Why would you want to modify it? And what does this even mean?
mRNA can be processed before it is translated into protein. This is useful because it allows a single gene in the DNA to be used for several similar proteins. Regions can be conserved between different proteins -- even ones whose function is very different. Sections of the mRNA will be excised, so the strand will be shortened and some of the information transcribed from the DNA will not be used.
I don't understand this at all. Why does it need to be translated? Isn't RNA/DNA a protein anyway? And what does "translated" mean? And how does this "translation" take place? Again, there is a chemical reaction taking place, which means that it is energetically favorable to store information in the protein, right? And if this is the case, why doesn't the protein just copy the DNA directly?

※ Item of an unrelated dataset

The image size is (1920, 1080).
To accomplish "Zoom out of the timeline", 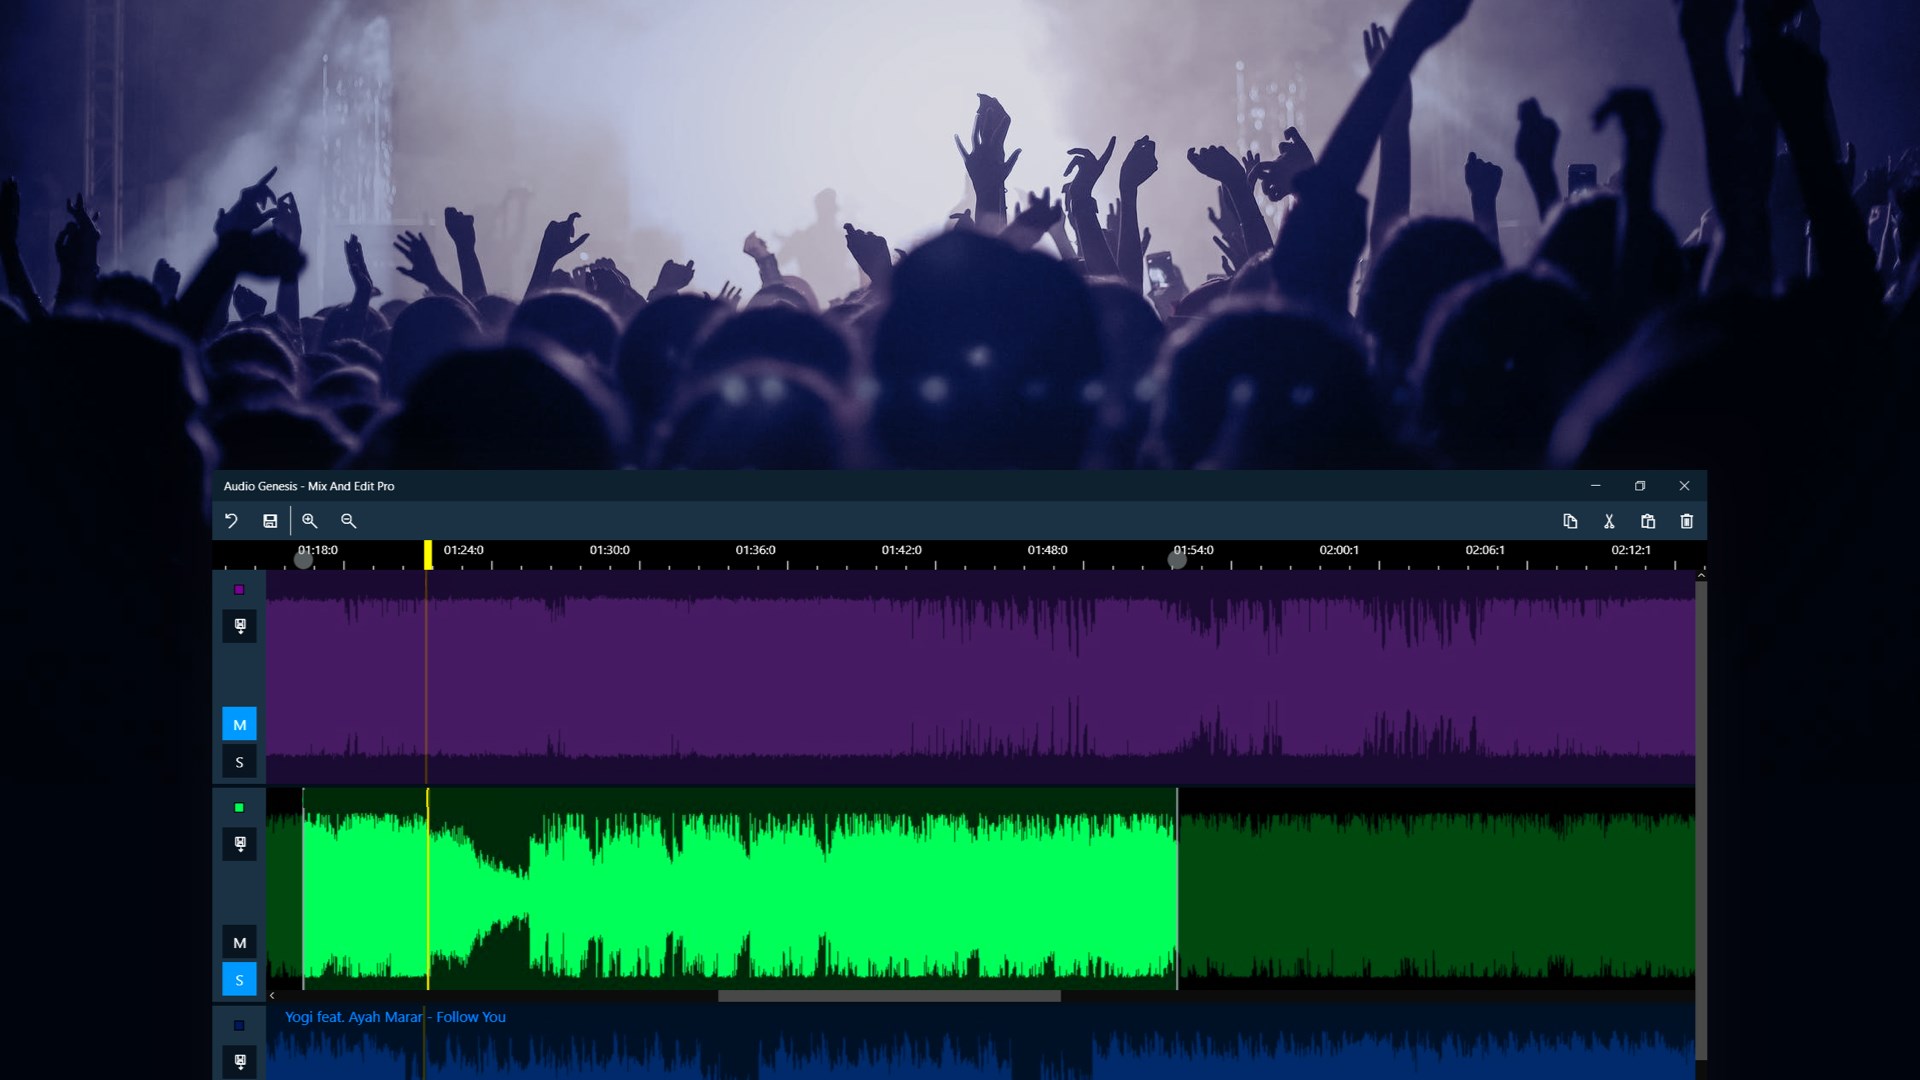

RNA/DNA are nucleic acids, not proteins. "Translated" means that the information stored in the mRNA (which was copied from the DNA) is taken and turned into a protein strand. The sequence is read in groups of three bases, called
codons (see RNA Codon table), which correspond with a particular amino acid. Energy in the form of
ATP is used to drive a lot of these reactions, so they are not necessarily energetically favourable.
This tells me that genetic information of less than three base pairs long is irrelevant. That is, if there are three sequences that all give the same amino acid, why do we need three sequences? Given that nature typically doesn't do irrelevant things, why should this be the case?

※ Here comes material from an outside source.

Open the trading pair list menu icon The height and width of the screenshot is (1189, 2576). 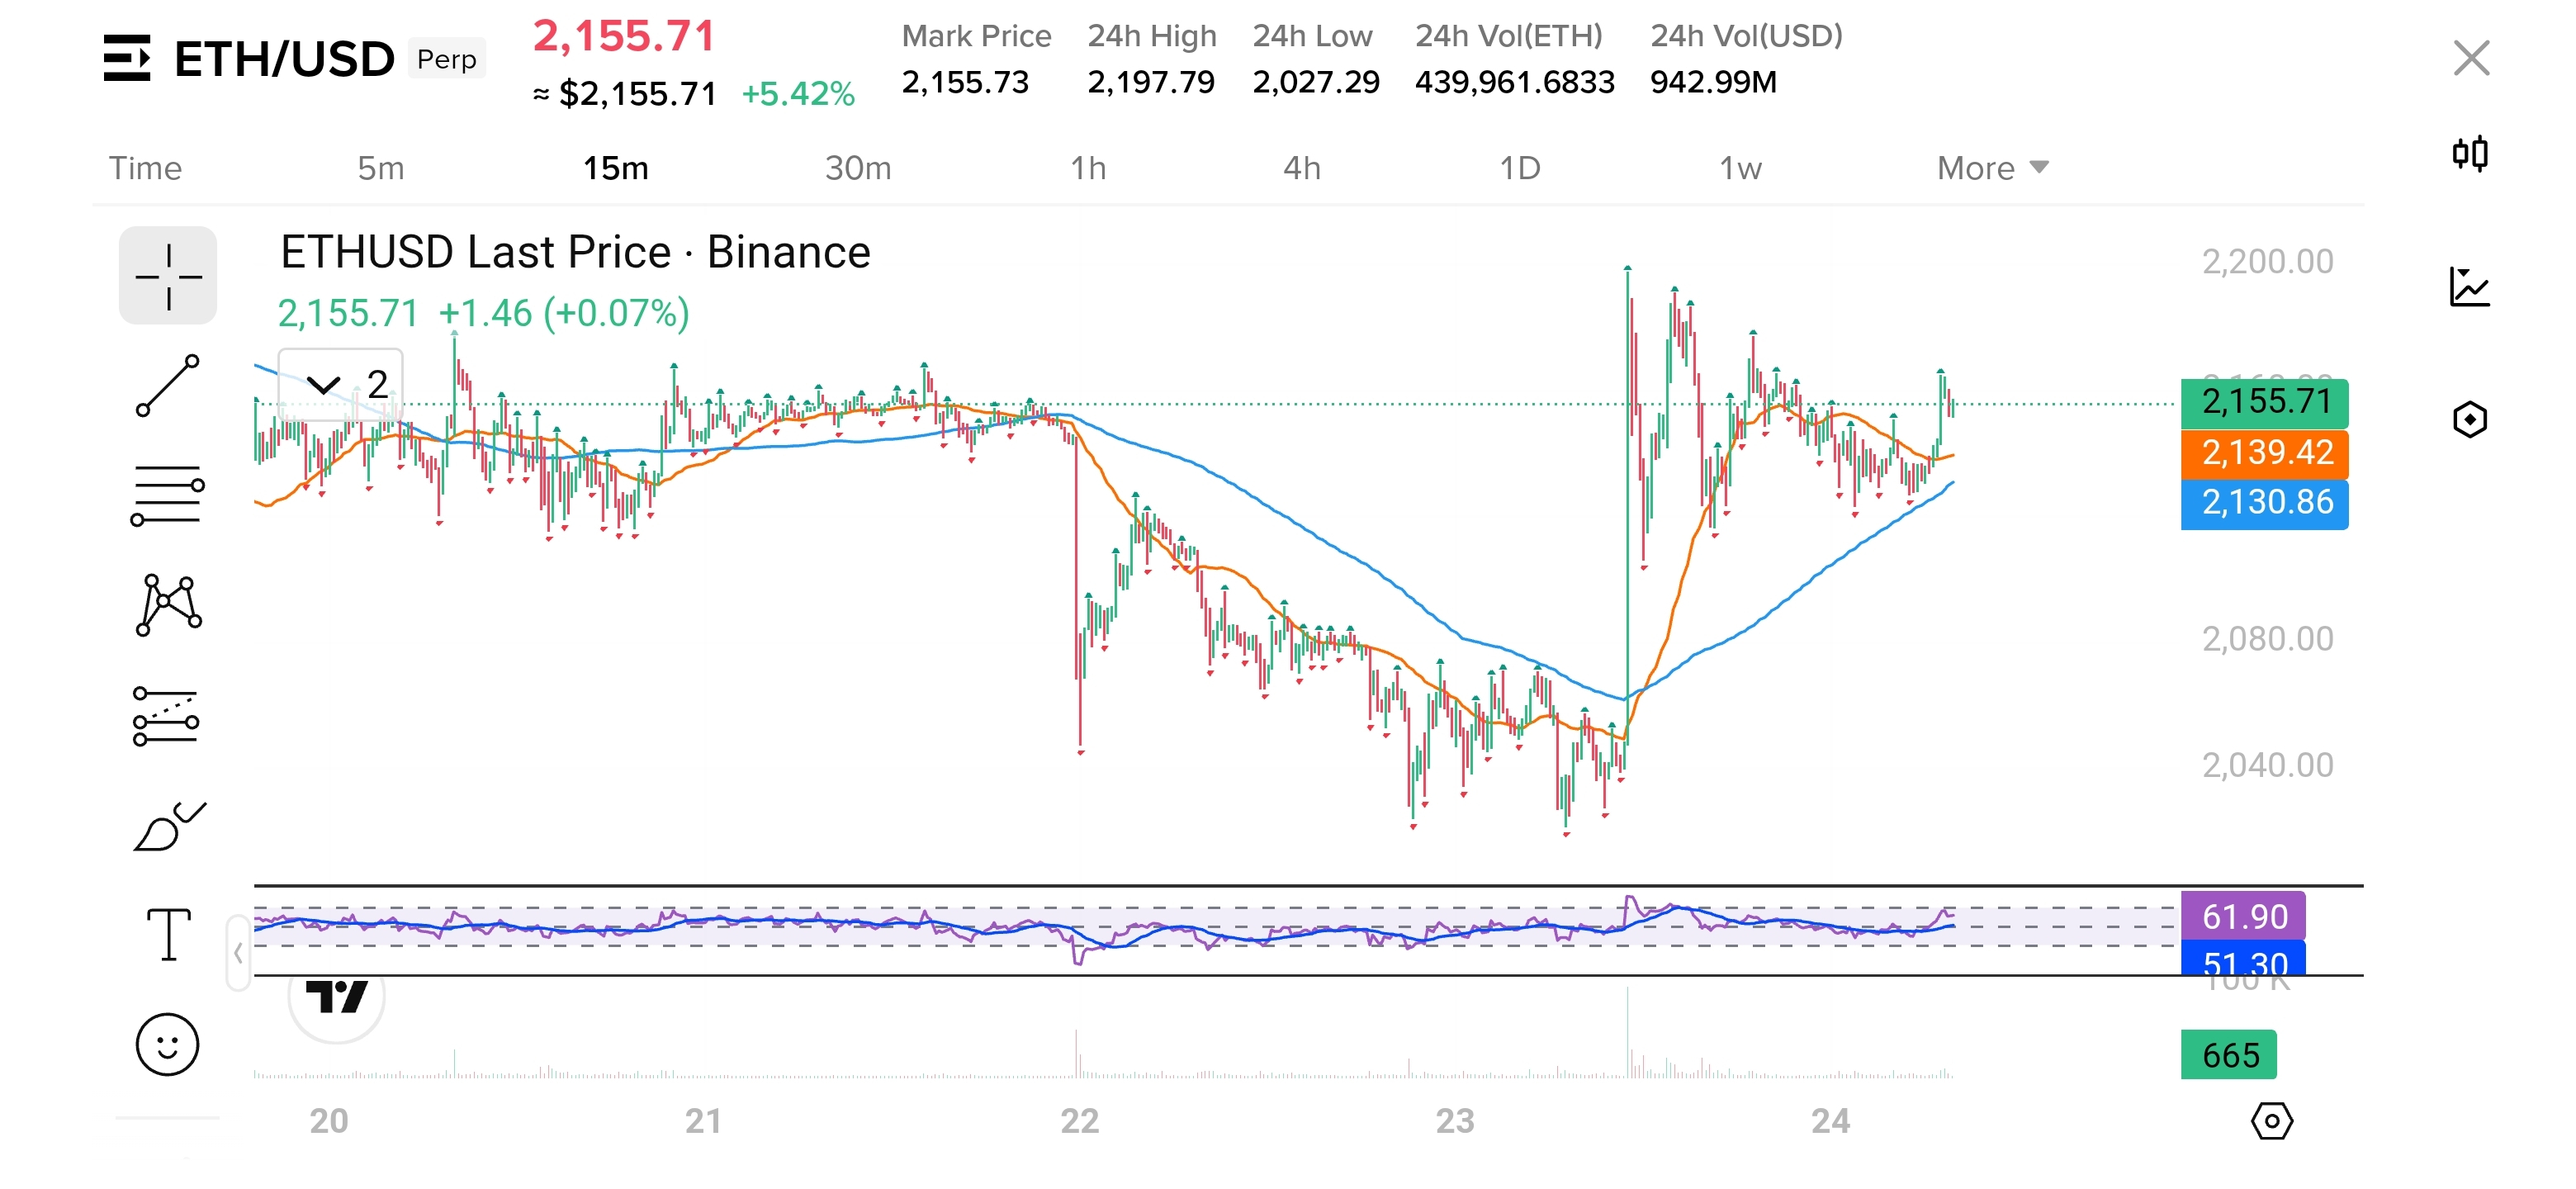point(127,58)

Mathematics -- there are more possible three base combinations of the four available bases than there are amino acids (at least the ones that are used in proteins, which is approximately 20). If some amino acids didn't have multiple codons that coded for it, we would have codons that did nothing which isn't an efficient use of energy. This will also affect the amino acid make-up, since amino acids with more codons will generally have a higher probablilty of making it into the protein -- this is chemically significant since this is largely what determines protein shape. Shape confers functionality.
This seems unlikely. How do all of these different molecules come in to play? And how does this happen in a finite time---naively there are 100! different ways for these different molecules to float by. So what gives?
It seems highly unlikely, yes. They interact the way they do based on chemistry. The details on some of the interactions may be less well known than others, but each individual reaction would happen on its own if we removed other substituents.